How is that an untrained person needs hours to change tires whereas people at car racing found ways to change them within 2-3 seconds? Does SMED do the trick? SMED examples and more! Before approaching the term SMED and step deeper into SMED examples of car racing, let me start with a changeover most of us are confronted with several times in their lives. Here in central Europe a tire change for instance is required twice a year. First when the roads get dry and hot during spring – and second when the temperature drops below zero during late autumn. During this period, I have to bring my car to a garage or do the tire change myself at home. Nevertheless, my car is blocked and out of usage for that period of time. If people are not trained to change the tires, it can easily take hours until the car is usable again.

As tire changes do not have to be done that often and are not that critical at all, I do not care that much about them. But let us assume we replace the car  in the example above with a machine in our factory.

All the time we read about SMED examples as being THE solution of all changeover issues.

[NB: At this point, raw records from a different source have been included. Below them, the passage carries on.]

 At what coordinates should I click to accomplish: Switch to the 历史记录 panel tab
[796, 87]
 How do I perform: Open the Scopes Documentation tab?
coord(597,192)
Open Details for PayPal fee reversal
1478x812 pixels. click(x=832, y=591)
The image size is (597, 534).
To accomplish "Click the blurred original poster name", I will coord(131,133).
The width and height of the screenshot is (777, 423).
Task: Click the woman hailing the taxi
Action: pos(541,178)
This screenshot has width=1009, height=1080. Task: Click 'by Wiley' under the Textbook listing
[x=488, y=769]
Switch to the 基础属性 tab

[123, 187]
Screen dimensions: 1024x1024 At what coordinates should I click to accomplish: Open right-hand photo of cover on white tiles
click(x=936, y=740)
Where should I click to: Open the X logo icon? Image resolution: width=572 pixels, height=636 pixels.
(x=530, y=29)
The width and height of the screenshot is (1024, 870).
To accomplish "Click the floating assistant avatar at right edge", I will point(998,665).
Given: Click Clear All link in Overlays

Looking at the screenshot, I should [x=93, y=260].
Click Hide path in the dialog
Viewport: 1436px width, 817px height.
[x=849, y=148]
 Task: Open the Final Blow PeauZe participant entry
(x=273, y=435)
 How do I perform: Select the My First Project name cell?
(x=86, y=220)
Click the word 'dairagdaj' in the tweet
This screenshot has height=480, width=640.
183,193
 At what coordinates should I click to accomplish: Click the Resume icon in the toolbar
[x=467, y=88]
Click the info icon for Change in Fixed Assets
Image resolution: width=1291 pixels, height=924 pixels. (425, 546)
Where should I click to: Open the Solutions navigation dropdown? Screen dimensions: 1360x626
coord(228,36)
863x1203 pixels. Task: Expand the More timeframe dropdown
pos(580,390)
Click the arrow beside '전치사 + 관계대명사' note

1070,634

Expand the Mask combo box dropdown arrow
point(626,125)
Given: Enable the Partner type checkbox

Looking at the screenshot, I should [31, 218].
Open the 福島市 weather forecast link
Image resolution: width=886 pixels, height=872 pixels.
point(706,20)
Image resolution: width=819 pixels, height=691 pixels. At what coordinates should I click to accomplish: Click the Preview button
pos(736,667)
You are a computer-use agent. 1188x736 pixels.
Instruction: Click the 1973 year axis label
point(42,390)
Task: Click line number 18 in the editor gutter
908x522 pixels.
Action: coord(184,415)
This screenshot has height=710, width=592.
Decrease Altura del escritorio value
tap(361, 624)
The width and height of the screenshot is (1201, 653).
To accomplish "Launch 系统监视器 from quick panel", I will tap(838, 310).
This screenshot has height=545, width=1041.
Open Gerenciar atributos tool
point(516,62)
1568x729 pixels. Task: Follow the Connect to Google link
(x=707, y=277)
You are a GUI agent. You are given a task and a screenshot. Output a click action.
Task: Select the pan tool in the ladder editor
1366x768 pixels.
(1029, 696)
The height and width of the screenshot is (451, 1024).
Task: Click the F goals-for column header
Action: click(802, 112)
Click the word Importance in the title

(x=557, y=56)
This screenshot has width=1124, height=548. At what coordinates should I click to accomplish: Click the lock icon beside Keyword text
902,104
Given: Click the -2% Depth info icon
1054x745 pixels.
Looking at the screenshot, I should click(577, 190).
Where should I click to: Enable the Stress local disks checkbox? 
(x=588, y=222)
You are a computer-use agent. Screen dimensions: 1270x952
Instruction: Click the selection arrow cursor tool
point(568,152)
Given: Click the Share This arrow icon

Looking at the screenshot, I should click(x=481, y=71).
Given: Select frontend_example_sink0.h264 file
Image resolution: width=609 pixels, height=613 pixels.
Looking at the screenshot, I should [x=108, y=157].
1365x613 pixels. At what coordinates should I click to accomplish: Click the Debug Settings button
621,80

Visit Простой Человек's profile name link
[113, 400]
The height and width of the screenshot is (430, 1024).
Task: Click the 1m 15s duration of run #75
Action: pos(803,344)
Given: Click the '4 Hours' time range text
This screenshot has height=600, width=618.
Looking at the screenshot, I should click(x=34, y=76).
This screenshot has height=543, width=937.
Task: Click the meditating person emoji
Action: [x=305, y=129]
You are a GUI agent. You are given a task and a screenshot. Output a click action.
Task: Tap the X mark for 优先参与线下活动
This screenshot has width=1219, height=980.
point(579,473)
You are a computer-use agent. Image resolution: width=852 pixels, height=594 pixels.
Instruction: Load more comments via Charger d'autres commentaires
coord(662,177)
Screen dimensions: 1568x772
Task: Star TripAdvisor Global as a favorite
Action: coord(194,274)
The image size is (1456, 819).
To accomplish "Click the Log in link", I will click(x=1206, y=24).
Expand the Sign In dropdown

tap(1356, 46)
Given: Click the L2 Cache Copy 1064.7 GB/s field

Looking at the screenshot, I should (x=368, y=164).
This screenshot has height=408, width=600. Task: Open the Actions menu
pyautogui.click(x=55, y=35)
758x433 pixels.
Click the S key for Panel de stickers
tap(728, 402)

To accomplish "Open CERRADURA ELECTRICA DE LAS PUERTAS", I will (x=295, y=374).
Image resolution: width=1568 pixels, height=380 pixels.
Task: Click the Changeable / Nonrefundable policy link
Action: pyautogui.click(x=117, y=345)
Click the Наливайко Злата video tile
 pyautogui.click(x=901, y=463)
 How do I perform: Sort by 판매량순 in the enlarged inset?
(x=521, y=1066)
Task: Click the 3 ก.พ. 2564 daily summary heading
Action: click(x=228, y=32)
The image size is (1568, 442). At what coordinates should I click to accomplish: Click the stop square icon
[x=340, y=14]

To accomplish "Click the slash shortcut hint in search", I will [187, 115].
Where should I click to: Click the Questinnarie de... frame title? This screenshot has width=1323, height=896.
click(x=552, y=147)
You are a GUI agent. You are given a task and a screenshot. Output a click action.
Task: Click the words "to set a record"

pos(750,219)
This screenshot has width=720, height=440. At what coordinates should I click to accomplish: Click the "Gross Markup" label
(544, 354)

But what does that word have to do with changeover? The term SMED simply means “Single Minute Exchange of Die” (SMED). The single-minute or single-digit means to perform a changeover within “9” minutes and “59” seconds, which is less than a two-digit set-up of “10” minutes or more. But is that a term we should use as lean experts? Surely not. The target originally defined within the Toyota Production System (TPS) was one-touch or zero changeover time. The SMED term itself is something that got established in the western culture and quickly spread around the world. It makes sense to refer to SMED as an intermediate goal for many productions but it should not be the vision for them.

Let’s get back to our SMED examples: How can it be that I come to a limit of not being able to reduce the changeover time below hours and out of a sudden it turns out that others (i. e. the Formula 1) are able to reduce it to a few seconds? If we can reveal the secret of reducing the changeover time significantly in car racing, we can apply that principle to any other topic.

So stop thinking it is impossible to reduce changeover time in your particular case for a moment. Let’s be open to learn from others having achieved that Goal already. Stay open for SMED examples from outside your industry.

How do I implement SMED Examples or a one-touch Changeover?

In car racing people are trained and handling sequences and tools are adapted to the need of a quick changeover. The tires are prepared before. In terms of production, we speak about the preparation of material, man and machine (the “magic” 3M-principle).

If we look on a changeover process, we have to change the equipment as well as the material. But how do we do it within zero seconds?

In terms of the machine or equipment (the first “M” of the 3M-principle) the key is to separate internal and external changeover. Take note of all steps required during a changeover and try to fix or prepare them before you stop the machine and initiate the changeover. By this, internal steps which are performed during the machine stoppage have to be prepared externally before you start the changeover. Try to reduce any external preparation steps afterwards or replace and eliminate them.

What’s about the material (the second “M”)? In terms of material make sure to have all materials needed for the upcoming product next to the line before you stop the machine. You can either do that by using a two-box principle of small and handy boxes, which are easily replaced with the upcoming material (very powerful way to get to zero seconds), or implement a one-touch material exchange strategy on your line (adapt quantities of your raw material to your finished good packaging). In car racing same principle is applied: The upcoming tires are already close to the operator when the car approaches the garage. Think about a similar approach for your production.

The biggest benefit you may get is gained by training your operators and defining set-up standards they have to respect (the third “M”). The more you do the changeover with your team and show them the need of a short machine stoppage, the more you will be able to improve.

Try to visualize the time span the changeover takes each time by a simple clock running next to the station forcing the team into a certain kind of competition between them.

Always think about our SMED examples above. In each case significant improvements are possible.